— START MATERIAL TO PROCESS —

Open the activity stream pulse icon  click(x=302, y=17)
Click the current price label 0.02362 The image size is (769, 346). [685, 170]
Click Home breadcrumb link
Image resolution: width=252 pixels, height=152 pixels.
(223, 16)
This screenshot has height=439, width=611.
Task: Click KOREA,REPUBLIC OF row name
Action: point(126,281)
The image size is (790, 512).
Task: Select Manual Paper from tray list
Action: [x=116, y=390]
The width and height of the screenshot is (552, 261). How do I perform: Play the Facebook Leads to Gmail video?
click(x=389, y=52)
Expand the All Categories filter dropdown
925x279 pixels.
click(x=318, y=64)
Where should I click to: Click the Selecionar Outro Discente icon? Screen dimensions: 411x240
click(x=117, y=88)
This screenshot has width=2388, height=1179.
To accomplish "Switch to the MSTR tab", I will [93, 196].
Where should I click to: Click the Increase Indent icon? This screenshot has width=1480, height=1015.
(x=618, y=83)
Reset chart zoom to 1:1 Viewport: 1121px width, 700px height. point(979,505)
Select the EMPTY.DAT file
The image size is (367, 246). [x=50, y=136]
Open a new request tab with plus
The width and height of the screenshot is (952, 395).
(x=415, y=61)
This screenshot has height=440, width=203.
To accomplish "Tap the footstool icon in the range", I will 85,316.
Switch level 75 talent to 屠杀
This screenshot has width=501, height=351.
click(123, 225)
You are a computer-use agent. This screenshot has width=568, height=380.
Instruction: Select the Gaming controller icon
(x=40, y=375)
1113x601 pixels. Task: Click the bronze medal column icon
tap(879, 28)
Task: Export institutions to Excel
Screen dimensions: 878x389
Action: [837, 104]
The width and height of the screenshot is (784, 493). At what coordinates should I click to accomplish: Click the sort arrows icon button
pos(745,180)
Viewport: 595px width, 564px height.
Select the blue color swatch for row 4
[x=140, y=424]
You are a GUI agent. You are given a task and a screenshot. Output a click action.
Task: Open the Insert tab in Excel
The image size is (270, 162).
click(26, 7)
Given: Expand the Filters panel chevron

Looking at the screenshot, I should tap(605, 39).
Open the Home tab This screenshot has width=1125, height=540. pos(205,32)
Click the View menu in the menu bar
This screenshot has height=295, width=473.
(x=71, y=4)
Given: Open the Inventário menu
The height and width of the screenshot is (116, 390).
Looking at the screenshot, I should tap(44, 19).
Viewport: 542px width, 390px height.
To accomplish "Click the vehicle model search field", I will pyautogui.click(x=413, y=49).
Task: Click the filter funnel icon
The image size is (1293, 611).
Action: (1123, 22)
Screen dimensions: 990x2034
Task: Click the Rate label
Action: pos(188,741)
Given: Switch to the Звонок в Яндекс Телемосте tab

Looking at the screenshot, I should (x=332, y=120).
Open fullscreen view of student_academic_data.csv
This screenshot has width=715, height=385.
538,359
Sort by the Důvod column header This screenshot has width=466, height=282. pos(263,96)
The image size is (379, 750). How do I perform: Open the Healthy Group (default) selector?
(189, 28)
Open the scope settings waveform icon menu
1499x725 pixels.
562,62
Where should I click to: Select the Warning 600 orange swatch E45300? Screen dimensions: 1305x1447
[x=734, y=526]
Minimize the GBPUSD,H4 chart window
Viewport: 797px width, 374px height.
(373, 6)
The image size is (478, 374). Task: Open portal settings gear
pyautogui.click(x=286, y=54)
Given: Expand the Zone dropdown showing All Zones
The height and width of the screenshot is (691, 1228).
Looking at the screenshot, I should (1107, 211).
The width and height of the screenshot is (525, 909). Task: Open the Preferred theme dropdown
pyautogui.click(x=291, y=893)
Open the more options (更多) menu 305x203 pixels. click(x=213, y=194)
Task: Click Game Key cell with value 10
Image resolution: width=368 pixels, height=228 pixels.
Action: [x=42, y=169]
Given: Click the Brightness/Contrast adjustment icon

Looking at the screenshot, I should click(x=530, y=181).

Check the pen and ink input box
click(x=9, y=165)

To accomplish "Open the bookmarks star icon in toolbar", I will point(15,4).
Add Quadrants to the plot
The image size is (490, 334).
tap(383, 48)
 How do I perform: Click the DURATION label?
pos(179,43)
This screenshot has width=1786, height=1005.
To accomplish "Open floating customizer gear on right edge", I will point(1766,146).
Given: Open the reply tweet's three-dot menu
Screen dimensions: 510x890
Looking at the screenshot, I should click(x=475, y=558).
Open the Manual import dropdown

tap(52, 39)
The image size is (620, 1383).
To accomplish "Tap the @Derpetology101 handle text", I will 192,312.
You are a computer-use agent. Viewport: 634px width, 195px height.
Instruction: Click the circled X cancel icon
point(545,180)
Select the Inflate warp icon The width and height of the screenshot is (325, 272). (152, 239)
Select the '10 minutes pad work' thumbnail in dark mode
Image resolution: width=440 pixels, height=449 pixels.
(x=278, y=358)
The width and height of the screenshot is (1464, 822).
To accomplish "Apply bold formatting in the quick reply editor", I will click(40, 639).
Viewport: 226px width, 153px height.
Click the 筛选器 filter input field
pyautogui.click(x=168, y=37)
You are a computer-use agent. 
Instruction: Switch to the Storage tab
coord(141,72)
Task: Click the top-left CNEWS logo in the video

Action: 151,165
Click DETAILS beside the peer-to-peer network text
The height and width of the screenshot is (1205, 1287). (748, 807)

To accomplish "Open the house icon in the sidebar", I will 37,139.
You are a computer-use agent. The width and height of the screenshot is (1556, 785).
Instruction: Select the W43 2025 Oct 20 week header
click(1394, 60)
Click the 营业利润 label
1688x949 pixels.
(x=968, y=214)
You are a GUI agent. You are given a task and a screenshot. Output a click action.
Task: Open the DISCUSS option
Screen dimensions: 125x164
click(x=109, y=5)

— END MATERIAL TO PROCESS —

### PROBLEM TO SOLVE:
Copy the records from the line containing "The image size is (478, 374)." through the line containing "click(x=9, y=165)", inclusive, renaming "dropdown" to "list" wherever it occurs and leaving everything else unchanged.

### TASK RESULT:
The image size is (478, 374). Task: Open portal settings gear
pyautogui.click(x=286, y=54)
Given: Expand the Zone list showing All Zones
The height and width of the screenshot is (691, 1228).
Looking at the screenshot, I should (1107, 211).
The width and height of the screenshot is (525, 909). Task: Open the Preferred theme list
pyautogui.click(x=291, y=893)
Open the more options (更多) menu 305x203 pixels. click(x=213, y=194)
Task: Click Game Key cell with value 10
Image resolution: width=368 pixels, height=228 pixels.
Action: [x=42, y=169]
Given: Click the Brightness/Contrast adjustment icon

Looking at the screenshot, I should click(x=530, y=181).

Check the pen and ink input box
click(x=9, y=165)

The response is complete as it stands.